Monitoring Department, Tuesday, 10:53

Nothing. Some of the tables are occupied by employees.

Monitoring Department, Tuesday, 14:21

Here it is, finally. Data to access the global monitoring system. It will be possible to analyze it and build a similar one to use for your own purposes!

Introduction

In this project, you need to implement a program for simple monitoring of the main indicators of the system as kernels and agents. Agents will need to collect metrics and pass them to the kernel, which will log these metrics. When critical values are reached, the system must send notifications to the user.

Chapter II

Information

Monitoring systems are maintenance systems for continuous surveillance. In a software environment, such a system is a metasystem, i.e. a superstructure over some system that describes it. Monitoring software systems involves logging and collecting specific metrics. Metrics tell you how much of something there is, like how much memory is available in the computer system or how many centimeters long is the desk. This is a fundamental property of the metric - its computability. In our case, the metrics collected by the monitoring system relate to the program, software package and/or environment that is being monitored.
The critical values of a metric are the area of the number line of metric values, at which the system should send a notification to the system administrator.

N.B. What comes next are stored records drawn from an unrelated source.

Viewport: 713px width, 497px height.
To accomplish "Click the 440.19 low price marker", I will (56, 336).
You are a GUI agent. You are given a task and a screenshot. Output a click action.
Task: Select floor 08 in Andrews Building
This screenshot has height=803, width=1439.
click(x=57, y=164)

This is obviously a very useful addition, allowing the sysadmin to be automatically notified of critical metric values, without having to look at them all day long. This could be, for example, notification about 95% fullness of the hard disk, which means that the administrator should clean the computer.

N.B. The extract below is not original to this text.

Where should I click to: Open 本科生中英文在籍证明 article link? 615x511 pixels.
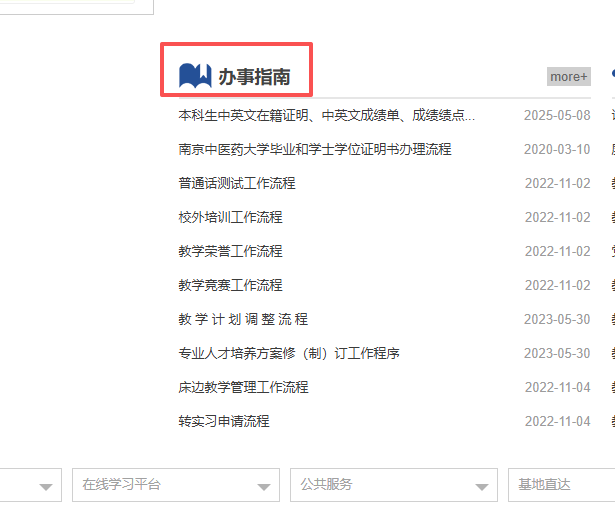tap(326, 115)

In this work, you won't have to monitor the status of any special software package, but instead you will have to monitor the status of specific metrics of your operating system.
Logging means recording the logs or log entries of the executable software into a separate text file. These can be the debug lines you are already familiar with, as well as messages about errors occurring during the program's execution or about the passage of its key stages. In our case, the operating system logs won’t be monitored.

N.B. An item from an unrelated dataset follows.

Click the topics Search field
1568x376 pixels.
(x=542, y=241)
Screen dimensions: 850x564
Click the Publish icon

In the vast majority of cases of existing software (Zabbix, Grafana, Nagios, etc.), the monitoring system is a kernel that collects the actual values of metrics (usually in a special non-relational database) and agent programs that collect specific metrics (usually they are logically separated, for example, an agent working with CPU metrics, or an agent working with accumulator metrics, etc.). Agents are lightweight programs that run in the background and collect actual metrics values at a time interval specified in a configuration file. \

As an agent, we suggest using dynamic libraries (*.so), for example, with the updateMetrics() method, which allows loading the actual metrics values collected by this agent-library. It is important that not only could there be an arbitrary number of agents, but they could also be dynamically connected/disconnected while the monitoring system kernel is running. For example, by loading new agents into some ./agents/ directory. Instead of a database with metrics it is suggested to use a single log-file for the whole monitoring system, in which a list with actual metrics values is written periodically at the time specified in the configuration file in the following form:

[<TIMESTAMP>] | <Metric1> : <Value1> |  <Metric2> : <Value2> |  <Metric3> : <Value3> | ...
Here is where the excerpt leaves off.